▶ [WRITTEN EXERCISE]
Could you carry on the message below about KnownBits and alias analysis, starting right after its last sentence?

To answer your question, I don't believe this line of work will help
you. KnownBits would need to infer that some specific bit is non-zero
to prove that the value in question is non-zero. Unless I'm misreading
your example, you don't know this. You really want something more along
the lines of a constant range analysis pass. We have something like that
in LVI today, but I've given absolutely no thought to how to use that in
alias analysis. Daniel's concerns seem entirely reasonable to me and I
suspect would be prohibitive of any attempt before the pass manager has
been *finally* finished. (Feel free to go bug/harass Chandler!)

To give a quick update on this line of work as a whole:

  • Nick was able to run some internal tests for me. His overall results

showed that a) compile time wasn't too badly impacted (2-3% on average),
but b) lots of bugs were exposed by enabling this. I haven't had a
chance to go stomp all those bugs and would definitely welcome help here.

▶ [SOURCE MATERIAL]
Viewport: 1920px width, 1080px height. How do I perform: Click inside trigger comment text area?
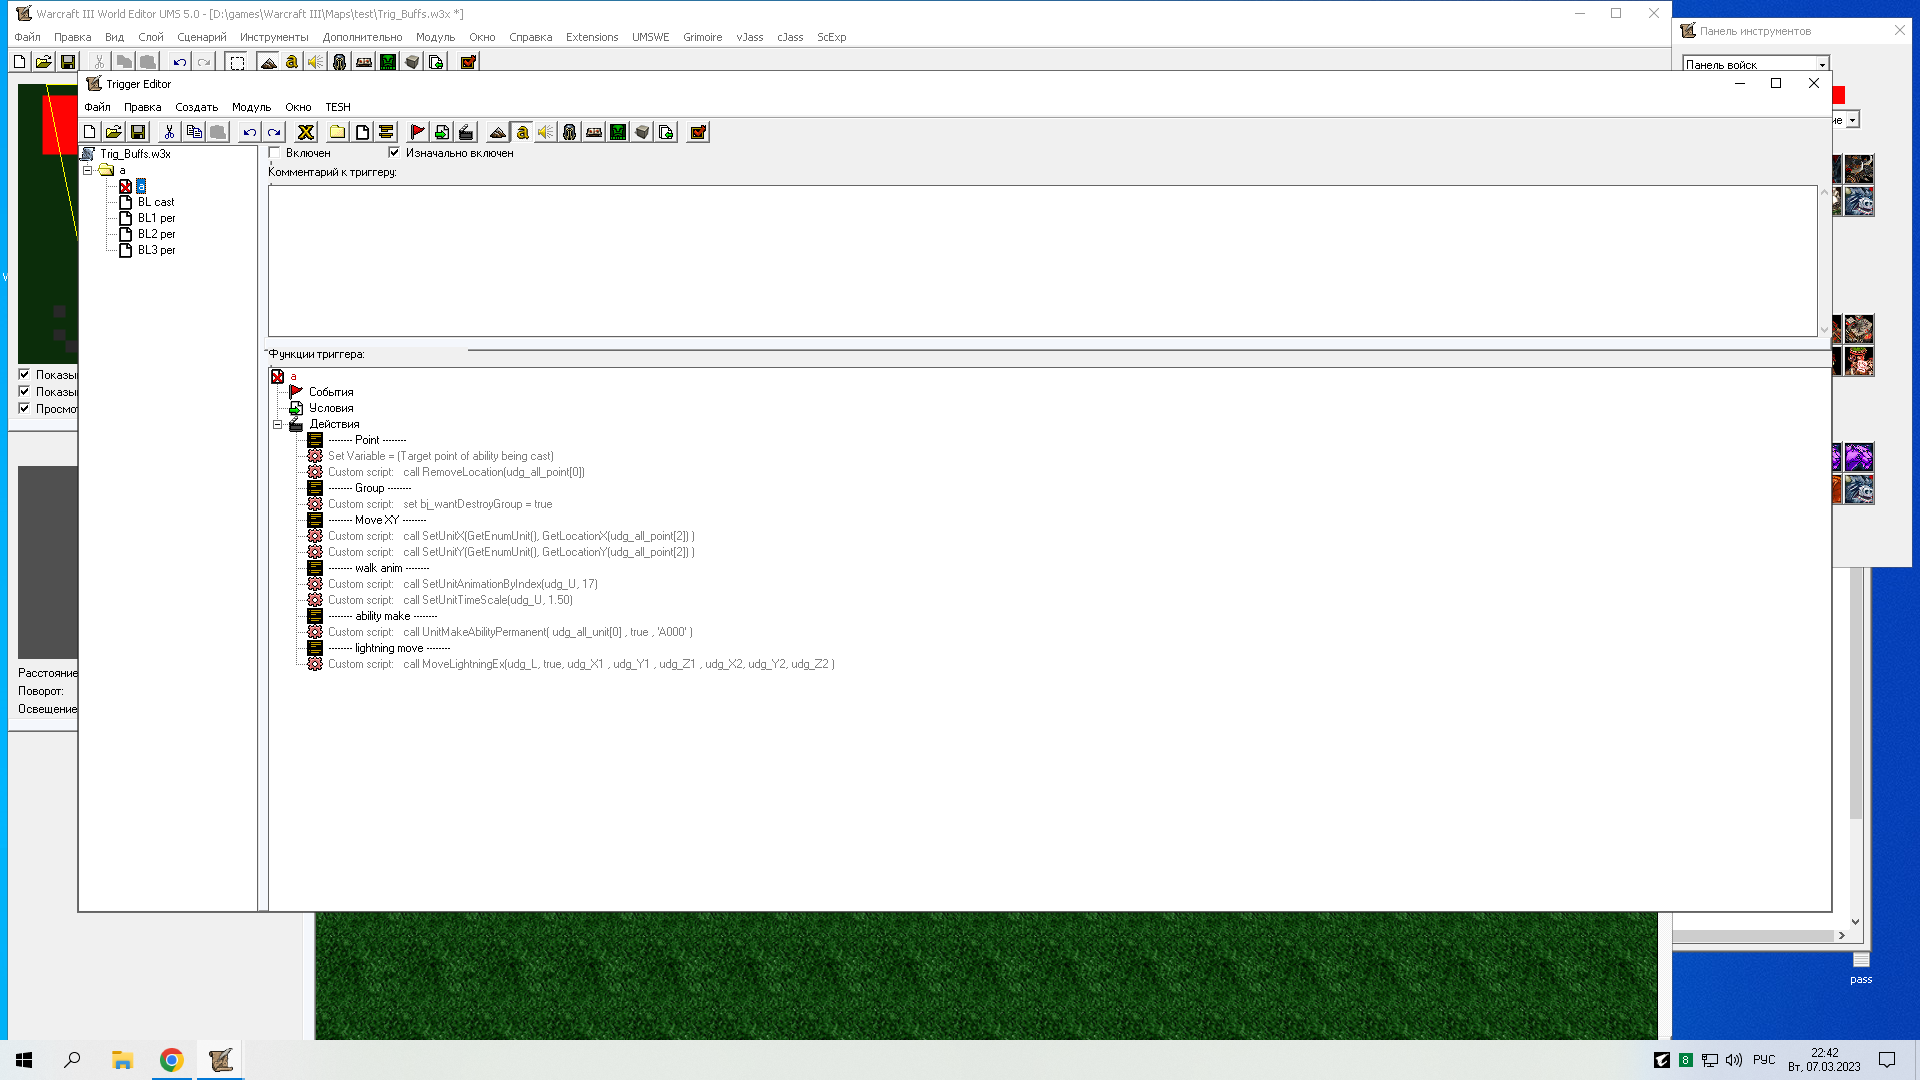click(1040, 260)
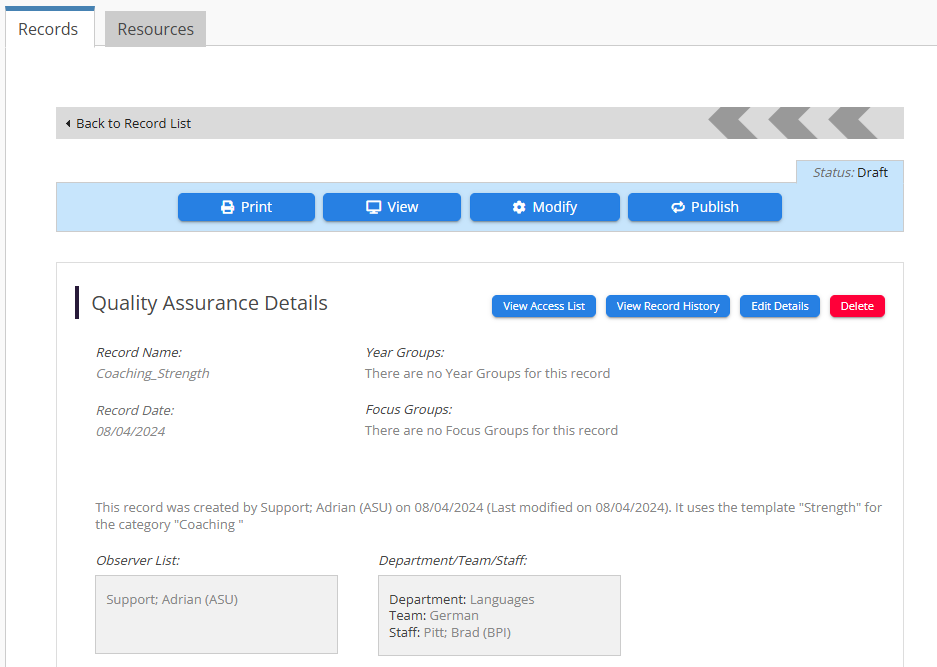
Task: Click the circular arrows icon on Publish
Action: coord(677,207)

▶ [OUTPUT OF THE EXERCISE]
  • I need to get around to implementing a couple of known performance

tweaks and completing the branch checking. Currently the code is
somewhat incomplete (but functional.)

  • I plan to pursue turning this on by default once the previous two

issues are addressed.

  • I've also been looking in to other approaches for solving the same

issues. I see no reason to only solve this one way and have been trying
to get some of the easy cases dealt with. Examples include:
http://reviews.llvm.org/D9312, http://reviews.llvm.org/D9763,
https://llvm.org/bugs/show_bug.cgi?id=23333.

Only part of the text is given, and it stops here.